START SOURCE PASSAGE

8 Symptoms of Testicular Cancer

Testicular cancer is a potentially deadly disease. Although it accounts for only 1% of all cancers in males, cancer of the testis accounts for 11-13% of all cancer deaths of men between the ages of 15 and 35.

Testicular cancer has two peaks according to age. The first peak occurs before the age of 45 and accounts for about 90% of cases of testicular cancer. A second much smaller peak affects men over 50.

The first sign of testicular cancer is most commonly a little ("pea-sized") lump on the testis. There may be no real pain, at most just a dull ache in the lower abdomen or groin, perhaps a sensation of dragging and heaviness. To summarize the signs and symptoms of cancer of the testicle, they include:

  1. A lump in or on a testicle;
  2. Any enlargement of a testicle;
  3. Shrinking of a testicle;
  4. A feeling of heaviness in the scrotum;
  5. A dull ache in the lower abdomen or in the groin;
  6. A collection of fluid in the scrotum;
  7. Pain or discomfort in a testicle or in the scrotum;
  8. Enlargement or tenderness of the breasts.

END SOURCE PASSAGE

## WORK REQUIRED
Can you write the next part of the article on testicular cancer symptoms, picking up after its numbered list of eight signs? The records that come next are separate material with no connection to the testicular cancer article.

START SUPPLIED DATA

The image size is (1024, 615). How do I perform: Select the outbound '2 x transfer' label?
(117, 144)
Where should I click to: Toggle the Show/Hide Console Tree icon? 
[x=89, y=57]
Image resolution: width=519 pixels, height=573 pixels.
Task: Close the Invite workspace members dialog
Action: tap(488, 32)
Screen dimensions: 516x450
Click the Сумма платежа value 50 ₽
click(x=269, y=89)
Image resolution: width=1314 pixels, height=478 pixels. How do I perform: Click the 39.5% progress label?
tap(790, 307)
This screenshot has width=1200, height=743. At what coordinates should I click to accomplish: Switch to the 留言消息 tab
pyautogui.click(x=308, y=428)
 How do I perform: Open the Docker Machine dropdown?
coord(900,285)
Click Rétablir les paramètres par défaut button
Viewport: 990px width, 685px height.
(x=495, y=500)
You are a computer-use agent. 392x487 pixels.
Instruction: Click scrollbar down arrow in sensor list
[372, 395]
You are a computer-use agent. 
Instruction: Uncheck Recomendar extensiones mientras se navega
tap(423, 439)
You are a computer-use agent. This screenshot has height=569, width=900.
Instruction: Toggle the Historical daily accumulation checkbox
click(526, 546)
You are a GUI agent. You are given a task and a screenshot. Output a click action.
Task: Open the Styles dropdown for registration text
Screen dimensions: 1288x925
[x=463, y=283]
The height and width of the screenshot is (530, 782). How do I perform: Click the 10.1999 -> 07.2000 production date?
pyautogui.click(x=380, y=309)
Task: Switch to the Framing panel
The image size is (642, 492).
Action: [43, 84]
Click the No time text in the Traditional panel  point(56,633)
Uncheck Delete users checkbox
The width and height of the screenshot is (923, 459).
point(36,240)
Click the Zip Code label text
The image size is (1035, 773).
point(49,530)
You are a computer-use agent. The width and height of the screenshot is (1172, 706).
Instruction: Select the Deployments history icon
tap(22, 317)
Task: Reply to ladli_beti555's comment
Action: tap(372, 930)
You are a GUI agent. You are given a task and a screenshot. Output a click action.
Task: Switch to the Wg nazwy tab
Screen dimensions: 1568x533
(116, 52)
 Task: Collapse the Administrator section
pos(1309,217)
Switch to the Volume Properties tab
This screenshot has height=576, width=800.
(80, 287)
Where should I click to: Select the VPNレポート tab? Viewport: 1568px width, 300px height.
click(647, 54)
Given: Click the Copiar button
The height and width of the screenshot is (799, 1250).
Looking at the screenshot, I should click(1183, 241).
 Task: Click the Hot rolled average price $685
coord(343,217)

END SUPPLIED DATA

## THE ANSWER
The best hope for early detection of testicular cancer is a simple three-minute self-examination once a month. The ideal time for this exam is after a warm bath or shower, when the scrotal skin is most relaxed.

Each testicle is gently rolled between the thumb and fingers of both hands. If any hard lumps or nodules are felt, the man should see a doctor promptly. A lump may not be malignant, but only a doctor can make the diagnosis.